= Hasan Halet Işıkpınar =

Turkish-American professor/electrical engineer

Hasan Halet Işıkpınar (1897–1977) is a Turkish engineer and professor. He initially graduated from Robert College as an electrical engineer in 1916, being the first Turkish graduate of the engineering department. He advanced his studies to receive a degree of mechanical engineering from the same institution in 1922. After his assistantship in Robert College from 1923 to 1925, he attended Massachusetts Institute of Technology until 1928 and graduated as the first Turkish student of the university. He kept his tenure as a professor in Robert College in the department of engineering until 1934, where he contributed to the advancement of the department of electrical engineering to a significant extent. He led over 800 engineering projects in Turkey, majority of which being the first examples within the newly founded Turkish Republic.

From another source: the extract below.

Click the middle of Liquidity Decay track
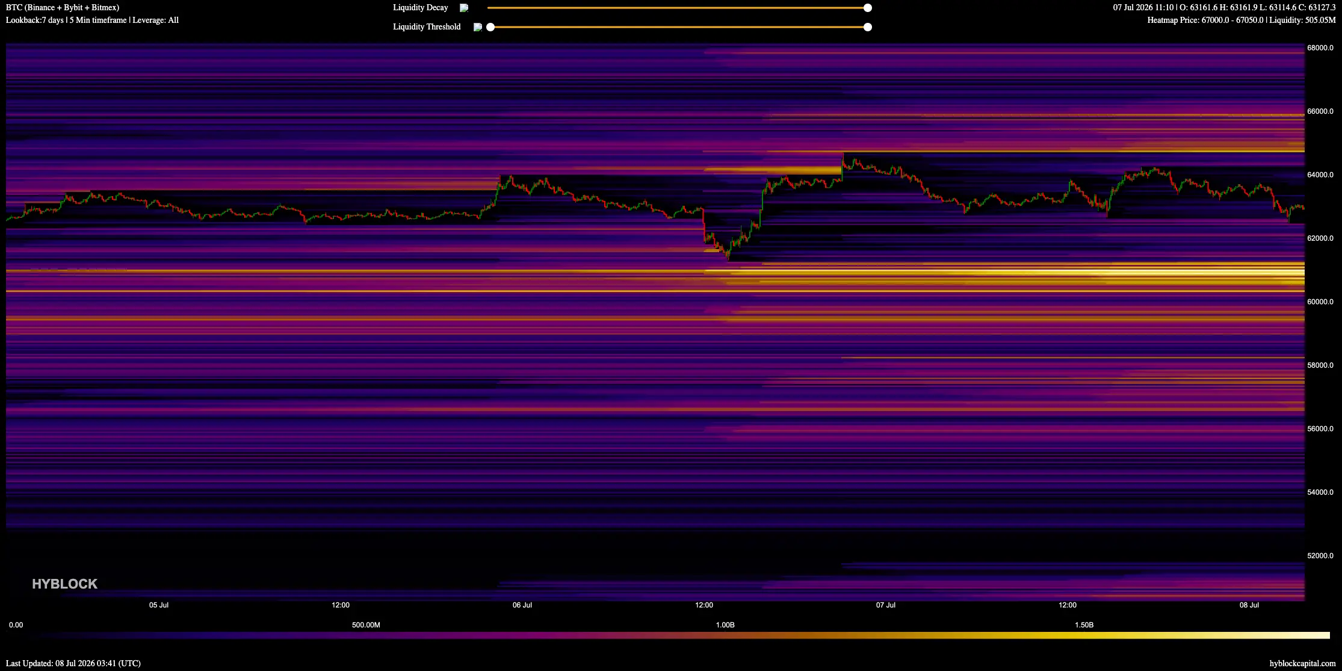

He was fluent in multiple languages including English, French, German and Italian, with his most notable works including widely sourced engineering books in these languages, including "L'Industrie Electrique et les Ressources Motrices de la Turquie", in which he stressed the importance of Turkey as a petroleum resource. He later presented his findings on the topic to Mustafa Kemal Atatürk.

He is the son of Mehmet Halit Taspinar, a government officer with civilian Pasha rank equal to Ferik in the government of Abdul Hamid II, best known for passing critical government correspondence to Mustafa Kemal Atatürk during the Turkish War of Independence to support Kuva-yi Milliye.